**WORK ORDER:** Character for character, transcribe the entries below, minus the images.

**EXTRACTED DATA:**
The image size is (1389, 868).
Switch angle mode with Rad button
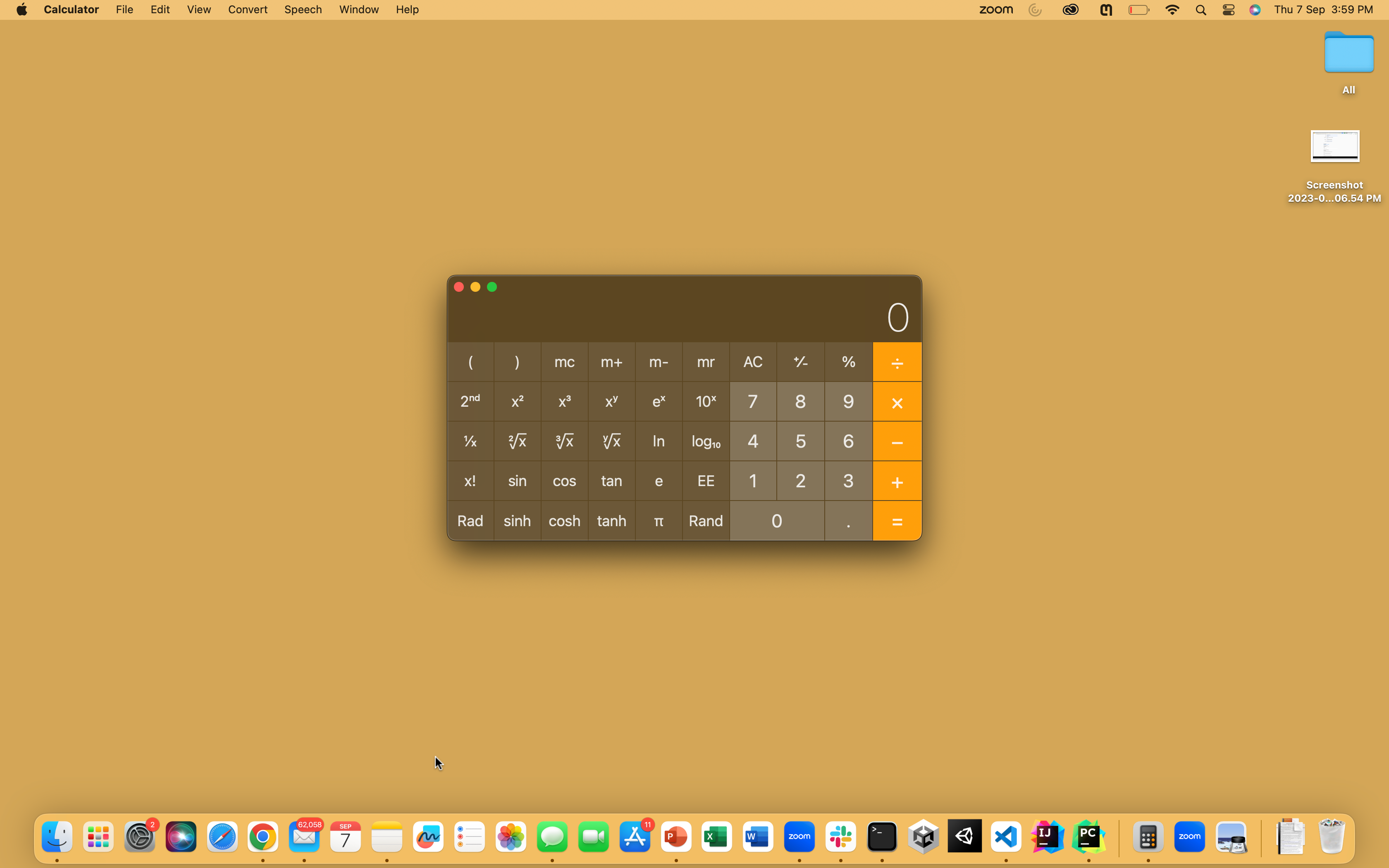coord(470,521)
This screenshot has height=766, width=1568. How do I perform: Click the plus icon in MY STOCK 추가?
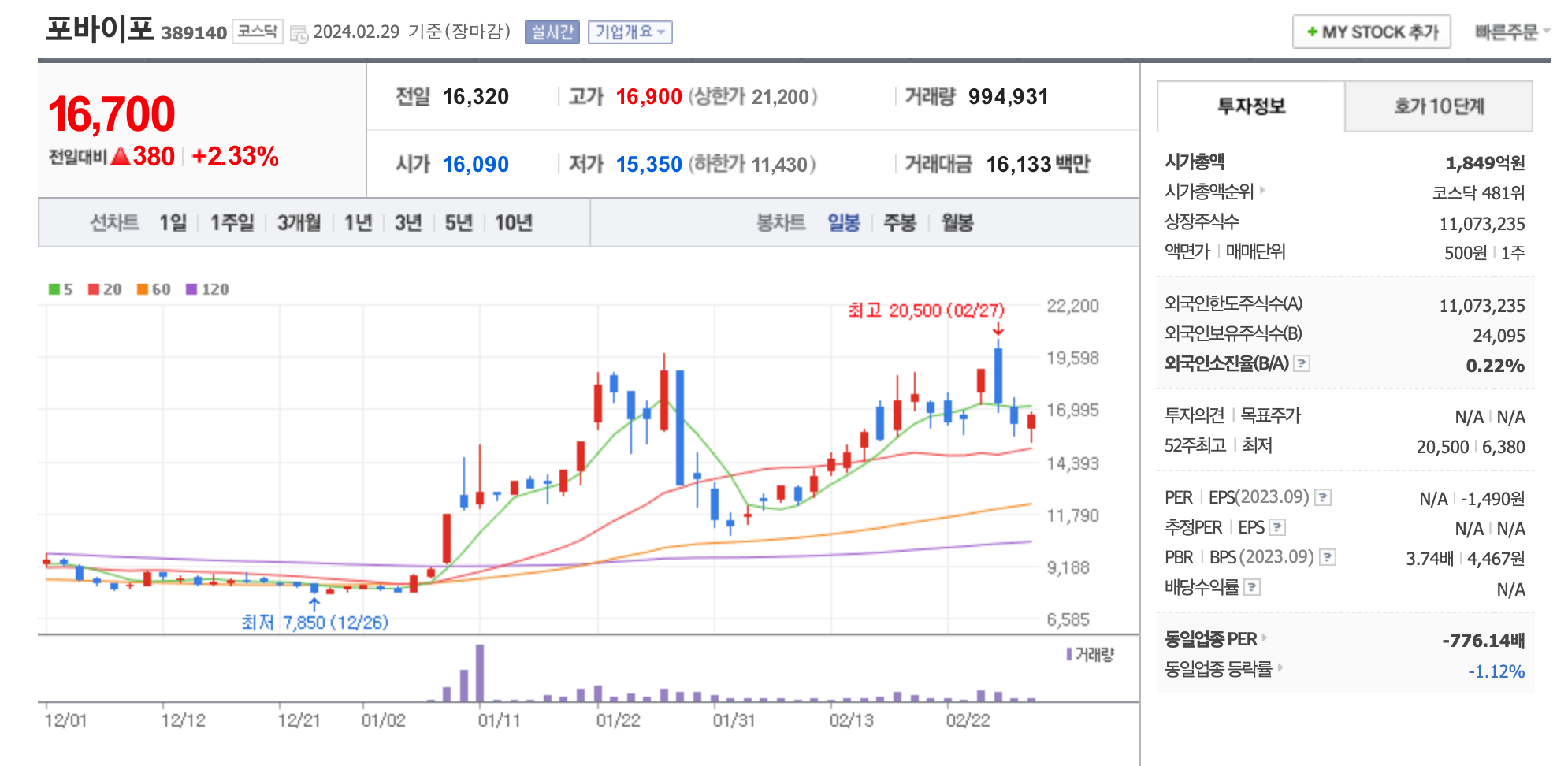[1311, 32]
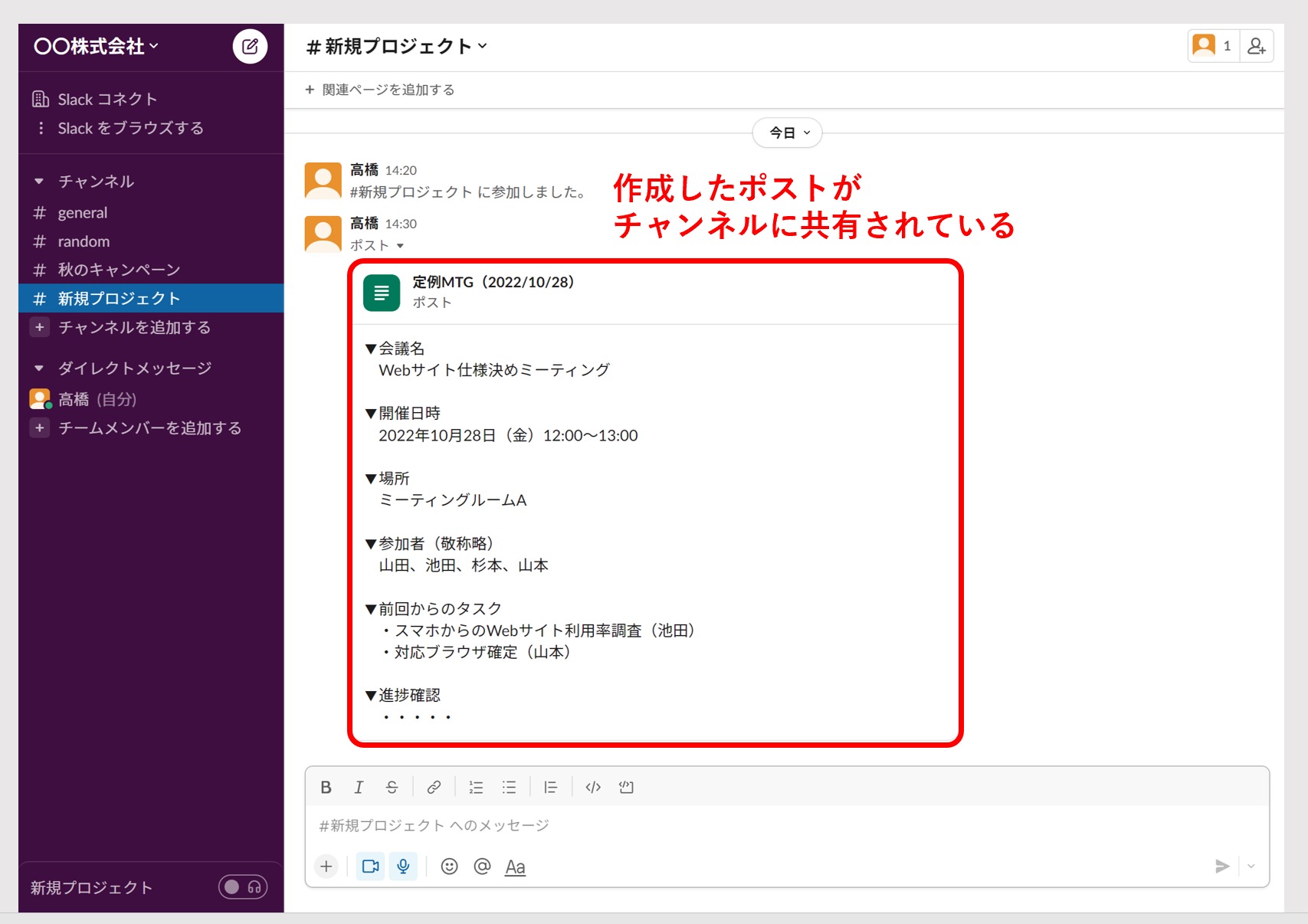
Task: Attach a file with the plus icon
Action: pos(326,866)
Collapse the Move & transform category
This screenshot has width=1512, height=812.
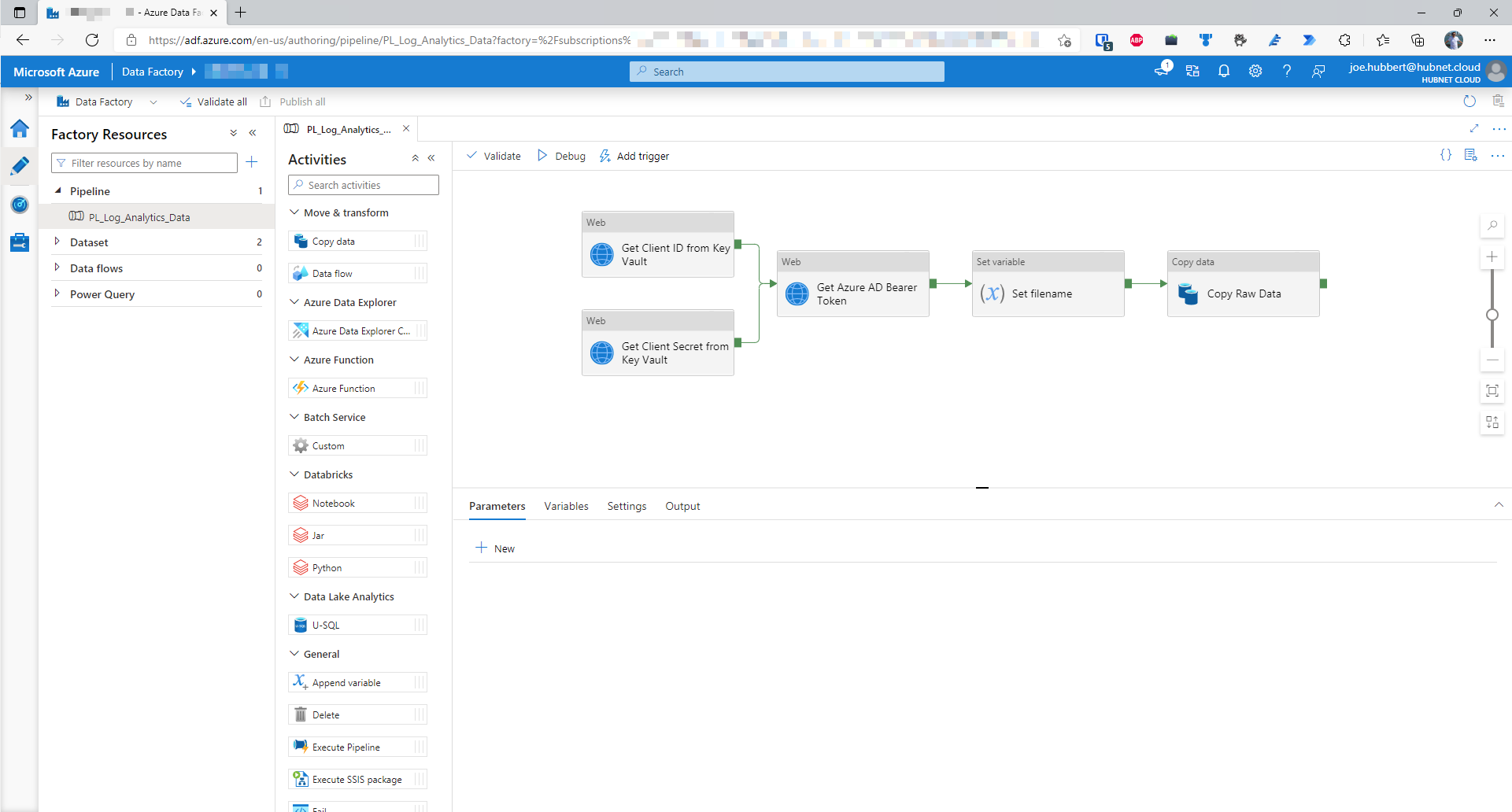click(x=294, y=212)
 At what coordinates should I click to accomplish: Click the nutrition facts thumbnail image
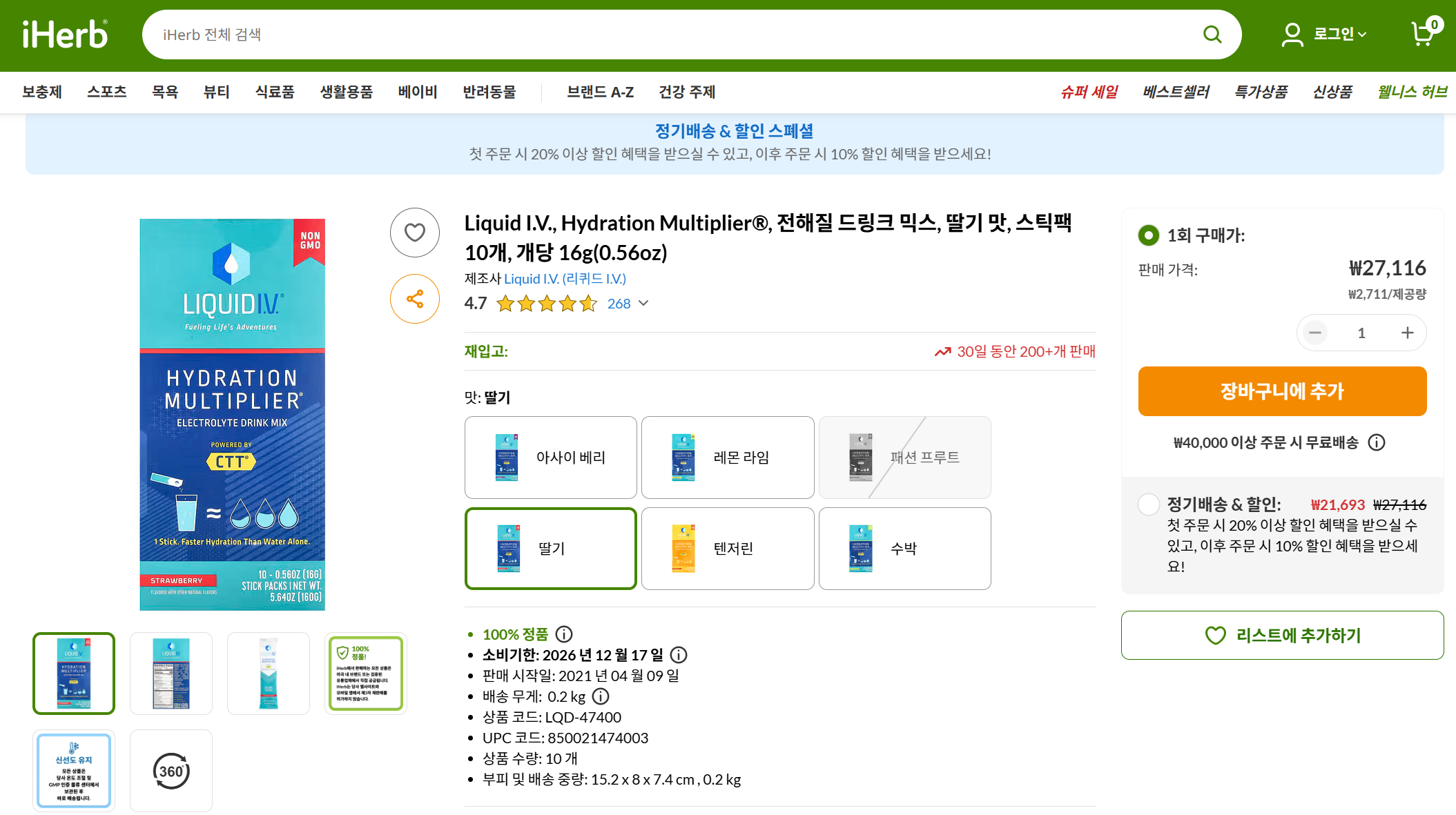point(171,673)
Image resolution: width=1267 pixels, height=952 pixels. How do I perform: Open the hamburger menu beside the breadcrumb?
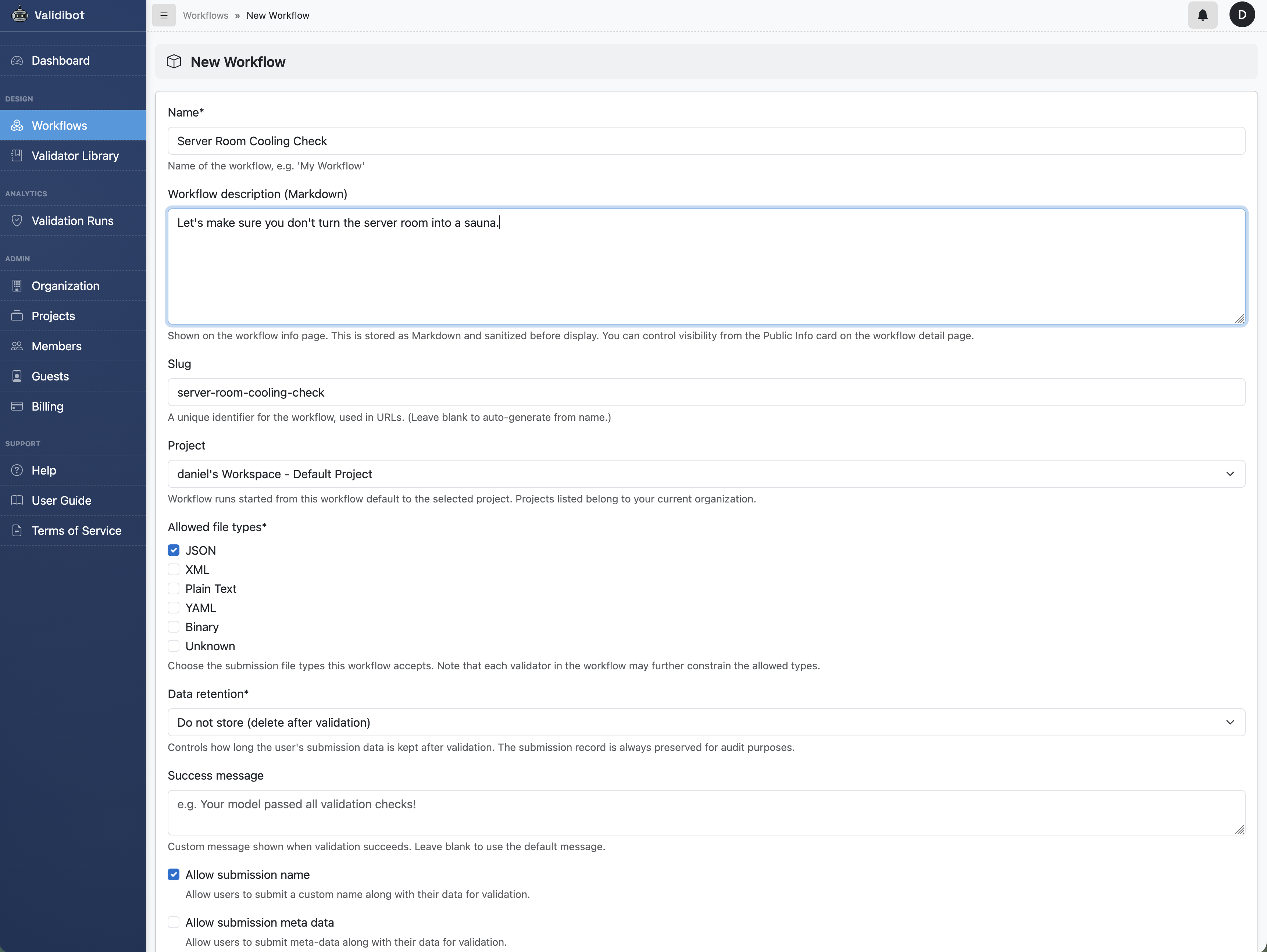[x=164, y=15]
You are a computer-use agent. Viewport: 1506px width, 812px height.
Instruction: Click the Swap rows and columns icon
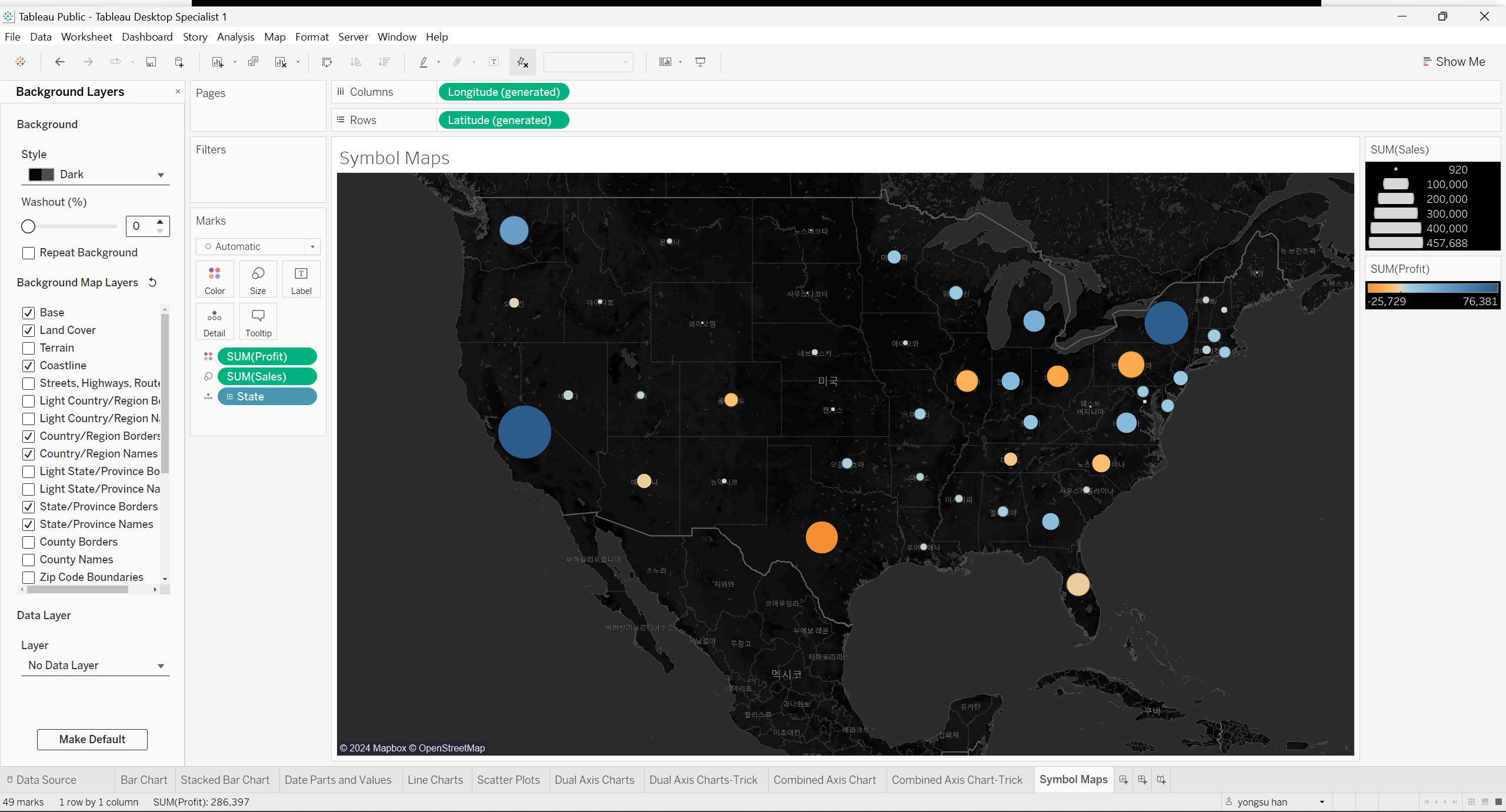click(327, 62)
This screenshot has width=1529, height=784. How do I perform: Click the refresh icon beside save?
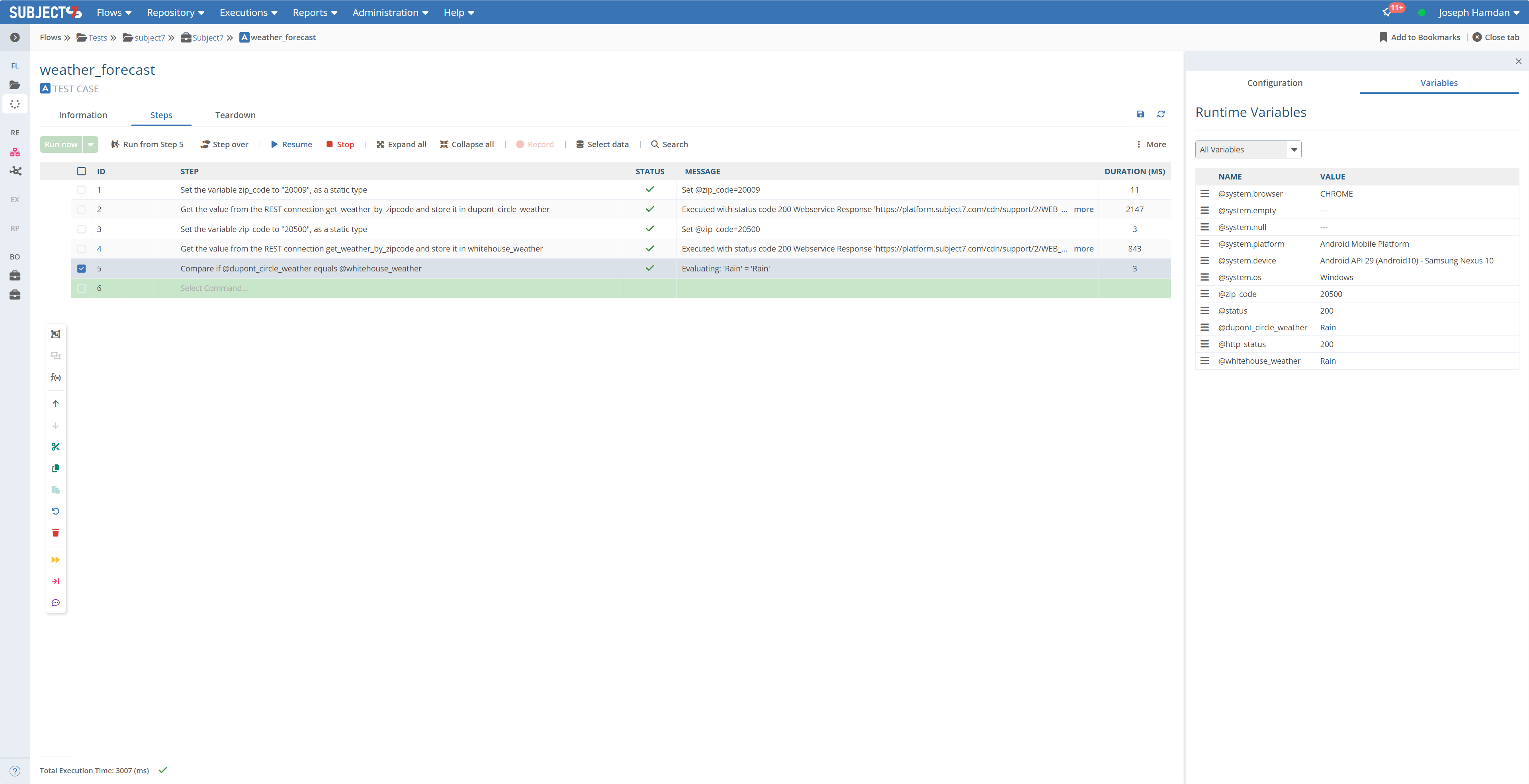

**EXERCISE SOLUTION:**
The image size is (1389, 868).
Switch angle mode with Rad button
coord(470,521)
This screenshot has height=766, width=1568. How do I perform: Click the plus icon in MY STOCK 추가?
[1311, 32]
Task: Attach a file with the plus icon
Action: pos(326,866)
Collapse the Move & transform category
This screenshot has width=1512, height=812.
click(x=294, y=212)
 At what coordinates should I click to accomplish: Click the nutrition facts thumbnail image
point(171,673)
Image resolution: width=1267 pixels, height=952 pixels. How do I perform: Open the hamburger menu beside the breadcrumb?
[x=164, y=15]
You are a computer-use agent. Viewport: 1506px width, 812px height.
Instruction: Click the Swap rows and columns icon
click(327, 62)
This screenshot has width=1529, height=784. How do I perform: Click the refresh icon beside save?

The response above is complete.